Stan for multimodal mixtures—from exponential CPS to linear DP

This post is from Bob

I’ve been thinking about evaluation recently because I’ve been working with colleagues on new samplers, which means evaluating how well they work (more on that soon). This in turn means coming up with target densities on which to evaluate them.

A combinatorial multimodal test case

I wanted something clearly multimodal and hence not log concave. I remember somebody’s paper (help with citation?) used a mixture of four two-dimensional isotropic normals, separated enough to make transition possible, but still a bit difficult. Not to give the game away, but here’s a posterior plot of a sample drawn from Stan—the imbalance in component weights is intentional, as I’ll describe below.

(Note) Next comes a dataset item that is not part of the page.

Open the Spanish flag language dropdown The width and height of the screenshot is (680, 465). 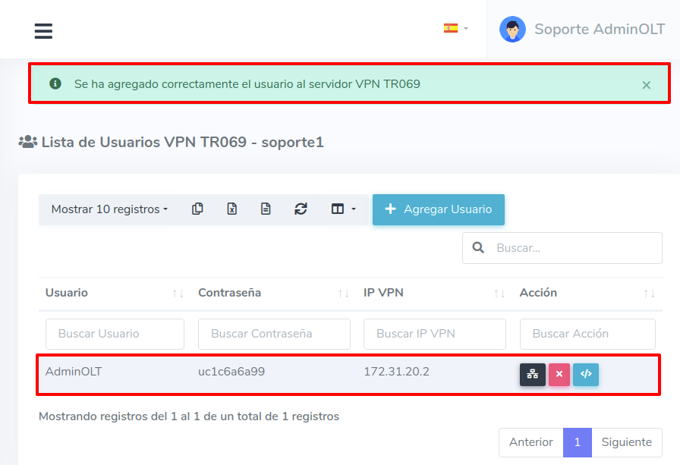point(455,29)
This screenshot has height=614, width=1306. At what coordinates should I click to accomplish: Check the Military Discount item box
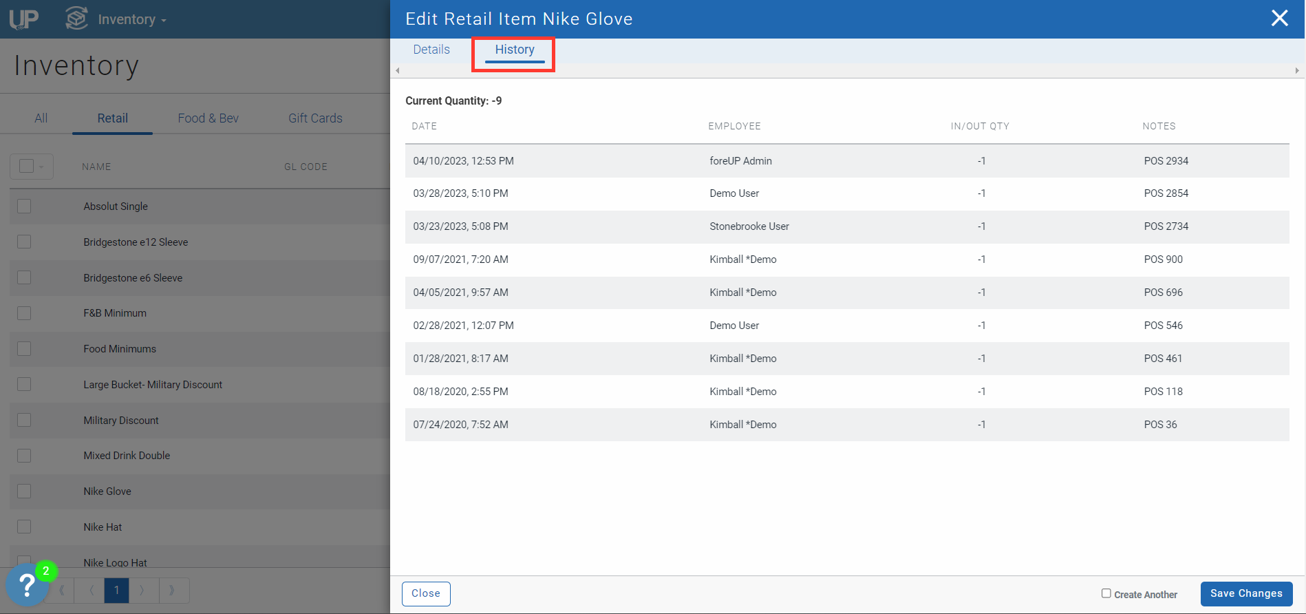click(x=24, y=420)
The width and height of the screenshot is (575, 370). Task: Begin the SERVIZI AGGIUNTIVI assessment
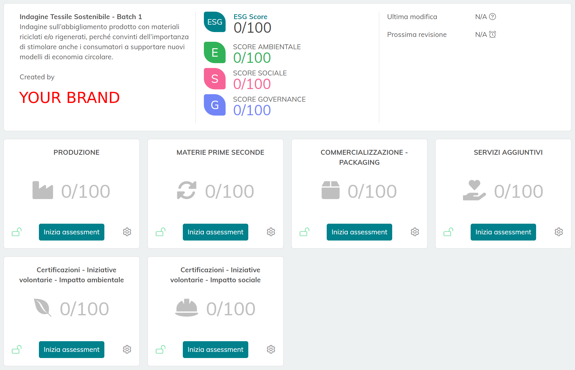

I’m still working on posteriordb with the Stan gang (see the authors of the linked paper) and Inference Gym with Reuben Cohn-Gordon (another linguist by training and programming language geek turned to MCMC), and thought it’d be nice to have something a little more general than just the 2D example. So I got out my notebook, and realized the generalization to D dimensions involves 2^D mixture components that are normal with unit covariance located at the points in {-r, r}^D.

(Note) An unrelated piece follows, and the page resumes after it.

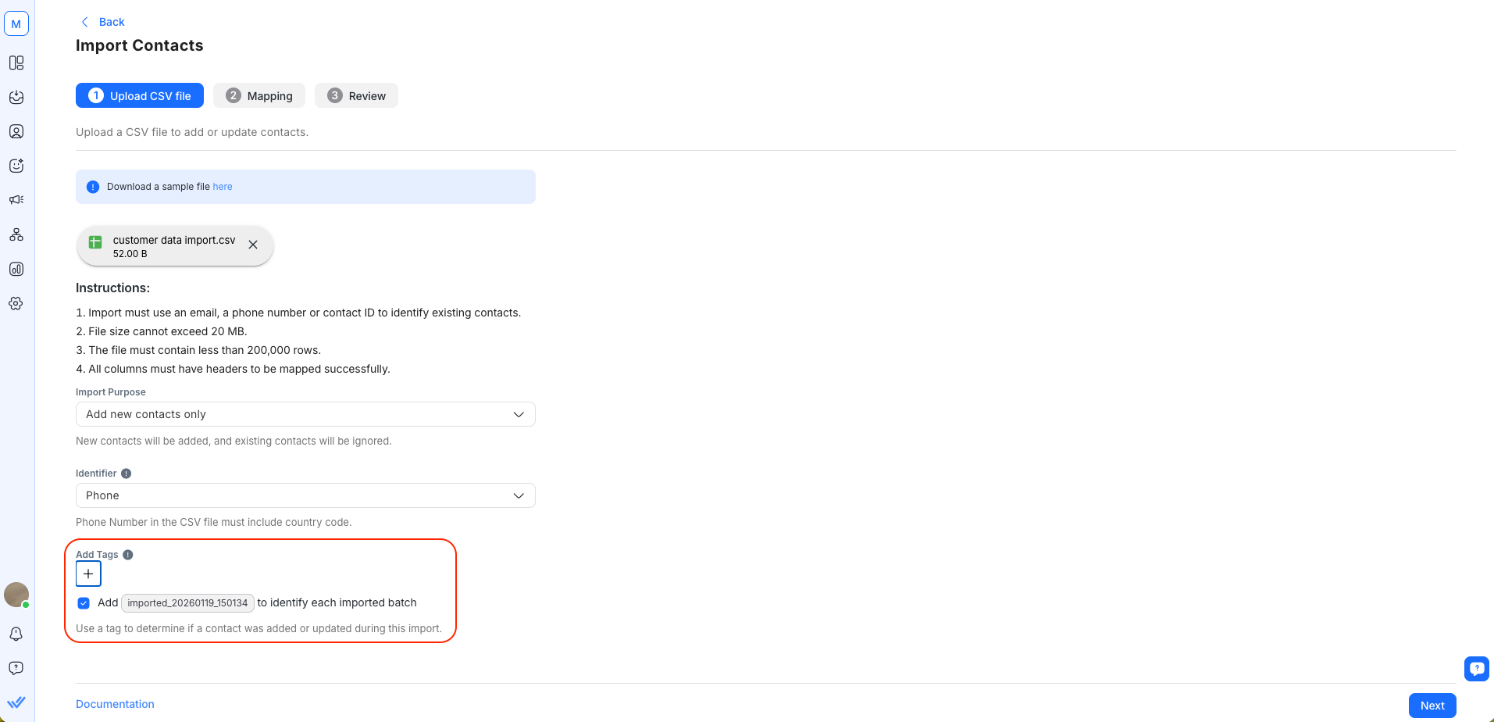
Task: Open the inbox icon in the sidebar
Action: click(x=16, y=97)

p(y | r) = SUM_{mu in {-r, r}^D} 1/2^D normal(y | mu, I).

I then generalized to allow setting the probability that Y[d] > 0 to be p in (0, 1) to get a non-uniform mixture. This leads to a slightly more complex density because of the non-uniformity.

p(y | r) = SUM_{mu in {-r, r}^D} binomial(sum(mu == r) | D, p) * normal(y | mu, I).

Coding in Stan with continuation-passing style

So how do we code this in Stan? Obviously it needs to be recursive or at least iterative to deal with the D being unknown at compilation time. Whenever I see recursion, I immediately think of continuation passing style (CPS). So I came up with this Stan program to code a generalization in D dimensions.

functions {
  real mm(vector y, real r, real p, int d, real lp) {
    if (d == 0) {
      return lp;
    }
    real lp1 = mm(y, r, p, d - 1, lp + normal_lpdf(y[d] | r, 1));
    real lp2 = mm(y, r, p, d - 1, lp + normal_lpdf(y[d] | -r, 1));
    return log_mix(p, lp1, lp2);
  }

  real mm_lpdf(vector y, real r, real p, int D) {
    return mm(y, r, p, D, 0);
  }
}
data {
  int D;   // number of dimensions
  real r;  // modes in {-r, r}^D
  real p;  // p = Pr[Y[d] > 0]
}
parameters {
  vector[D] y;
}
model {
  y ~ mm(r, p, D);
}

The log_mix function is defined as follows, but implemented in a more stable way.

log_mix(p, lp1, lp2)
    = log_sum_exp(log(p) + lp1, log(1 - p) + lp2)
    = log(exp(log(p) + lp1) + exp(log(1 - p) + lp2))
    = log(p * exp(lp1) + (1 - p) * exp(lp2)).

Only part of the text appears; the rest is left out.